◆ GIVEN INSTRUCTION
Please copy the lines below word for word, keeping them in their original order.

[Text and element-pointing records]
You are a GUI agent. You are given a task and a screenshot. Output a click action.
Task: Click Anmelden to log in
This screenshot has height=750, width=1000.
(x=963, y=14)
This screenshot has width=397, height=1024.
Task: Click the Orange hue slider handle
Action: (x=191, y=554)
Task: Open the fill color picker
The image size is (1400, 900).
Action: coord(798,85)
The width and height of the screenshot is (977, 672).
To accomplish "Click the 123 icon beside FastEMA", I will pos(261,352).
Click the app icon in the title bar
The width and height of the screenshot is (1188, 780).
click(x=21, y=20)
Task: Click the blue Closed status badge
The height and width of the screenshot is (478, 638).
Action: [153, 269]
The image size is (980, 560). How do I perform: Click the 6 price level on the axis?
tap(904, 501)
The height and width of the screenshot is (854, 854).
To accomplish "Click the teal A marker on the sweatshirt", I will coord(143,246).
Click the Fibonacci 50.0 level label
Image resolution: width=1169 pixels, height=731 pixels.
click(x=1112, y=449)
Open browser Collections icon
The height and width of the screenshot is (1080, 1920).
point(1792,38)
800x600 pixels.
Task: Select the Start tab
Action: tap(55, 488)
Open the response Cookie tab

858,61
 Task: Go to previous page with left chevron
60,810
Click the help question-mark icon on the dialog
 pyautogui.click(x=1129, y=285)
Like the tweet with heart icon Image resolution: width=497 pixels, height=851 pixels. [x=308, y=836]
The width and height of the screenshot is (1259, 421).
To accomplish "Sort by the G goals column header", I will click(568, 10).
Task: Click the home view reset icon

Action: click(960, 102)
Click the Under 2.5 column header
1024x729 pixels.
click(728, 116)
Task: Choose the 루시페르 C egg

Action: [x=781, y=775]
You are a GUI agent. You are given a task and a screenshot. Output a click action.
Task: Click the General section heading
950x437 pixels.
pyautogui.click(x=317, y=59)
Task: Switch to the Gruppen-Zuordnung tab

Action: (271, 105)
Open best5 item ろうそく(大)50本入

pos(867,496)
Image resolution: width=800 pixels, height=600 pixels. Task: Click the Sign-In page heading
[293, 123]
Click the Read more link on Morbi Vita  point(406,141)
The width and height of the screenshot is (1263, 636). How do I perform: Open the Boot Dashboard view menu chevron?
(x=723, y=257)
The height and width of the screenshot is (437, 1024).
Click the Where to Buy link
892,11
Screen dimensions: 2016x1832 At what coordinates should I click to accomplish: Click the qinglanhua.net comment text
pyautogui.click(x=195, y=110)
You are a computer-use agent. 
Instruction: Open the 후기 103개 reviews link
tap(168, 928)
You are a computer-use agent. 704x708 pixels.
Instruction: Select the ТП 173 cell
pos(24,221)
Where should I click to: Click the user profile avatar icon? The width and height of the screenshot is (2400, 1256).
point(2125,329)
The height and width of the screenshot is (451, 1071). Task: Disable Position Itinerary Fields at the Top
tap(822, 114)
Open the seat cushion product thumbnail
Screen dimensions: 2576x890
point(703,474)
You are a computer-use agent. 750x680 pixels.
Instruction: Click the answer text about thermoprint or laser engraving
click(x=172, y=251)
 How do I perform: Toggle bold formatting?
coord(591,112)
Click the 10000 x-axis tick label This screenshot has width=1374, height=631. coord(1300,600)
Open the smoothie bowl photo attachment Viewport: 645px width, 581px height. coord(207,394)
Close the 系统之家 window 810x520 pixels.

◆ TASK ANSWER
You are a GUI agent. You are given a task and a screenshot. Output a click action.
Task: Click Anmelden to log in
This screenshot has height=750, width=1000.
(x=963, y=14)
This screenshot has width=397, height=1024.
Task: Click the Orange hue slider handle
Action: (x=191, y=554)
Task: Open the fill color picker
The image size is (1400, 900).
Action: coord(798,85)
The width and height of the screenshot is (977, 672).
To accomplish "Click the 123 icon beside FastEMA", I will pos(261,352).
Click the app icon in the title bar
The width and height of the screenshot is (1188, 780).
click(x=21, y=20)
Task: Click the blue Closed status badge
The height and width of the screenshot is (478, 638).
Action: [153, 269]
The image size is (980, 560). How do I perform: Click the 6 price level on the axis?
tap(904, 501)
The height and width of the screenshot is (854, 854).
To accomplish "Click the teal A marker on the sweatshirt", I will coord(143,246).
Click the Fibonacci 50.0 level label
Image resolution: width=1169 pixels, height=731 pixels.
click(x=1112, y=449)
Open browser Collections icon
The height and width of the screenshot is (1080, 1920).
point(1792,38)
800x600 pixels.
Task: Select the Start tab
Action: tap(55, 488)
Open the response Cookie tab

858,61
 Task: Go to previous page with left chevron
60,810
Click the help question-mark icon on the dialog
 pyautogui.click(x=1129, y=285)
Like the tweet with heart icon Image resolution: width=497 pixels, height=851 pixels. [x=308, y=836]
The width and height of the screenshot is (1259, 421).
To accomplish "Sort by the G goals column header", I will click(568, 10).
Task: Click the home view reset icon

Action: click(960, 102)
Click the Under 2.5 column header
1024x729 pixels.
click(728, 116)
Task: Choose the 루시페르 C egg

Action: [x=781, y=775]
You are a GUI agent. You are given a task and a screenshot. Output a click action.
Task: Click the General section heading
950x437 pixels.
pyautogui.click(x=317, y=59)
Task: Switch to the Gruppen-Zuordnung tab

Action: (271, 105)
Open best5 item ろうそく(大)50本入

pos(867,496)
Image resolution: width=800 pixels, height=600 pixels. Task: Click the Sign-In page heading
[293, 123]
Click the Read more link on Morbi Vita  point(406,141)
The width and height of the screenshot is (1263, 636). How do I perform: Open the Boot Dashboard view menu chevron?
(x=723, y=257)
The height and width of the screenshot is (437, 1024).
Click the Where to Buy link
892,11
Screen dimensions: 2016x1832 At what coordinates should I click to accomplish: Click the qinglanhua.net comment text
pyautogui.click(x=195, y=110)
You are a computer-use agent. 
Instruction: Open the 후기 103개 reviews link
tap(168, 928)
You are a computer-use agent. 704x708 pixels.
Instruction: Select the ТП 173 cell
pos(24,221)
Where should I click to: Click the user profile avatar icon? The width and height of the screenshot is (2400, 1256).
point(2125,329)
The height and width of the screenshot is (451, 1071). Task: Disable Position Itinerary Fields at the Top
tap(822, 114)
Open the seat cushion product thumbnail
Screen dimensions: 2576x890
point(703,474)
You are a computer-use agent. 750x680 pixels.
Instruction: Click the answer text about thermoprint or laser engraving
click(x=172, y=251)
 How do I perform: Toggle bold formatting?
coord(591,112)
Click the 10000 x-axis tick label This screenshot has width=1374, height=631. coord(1300,600)
Open the smoothie bowl photo attachment Viewport: 645px width, 581px height. coord(207,394)
Close the 系统之家 window 810x520 pixels.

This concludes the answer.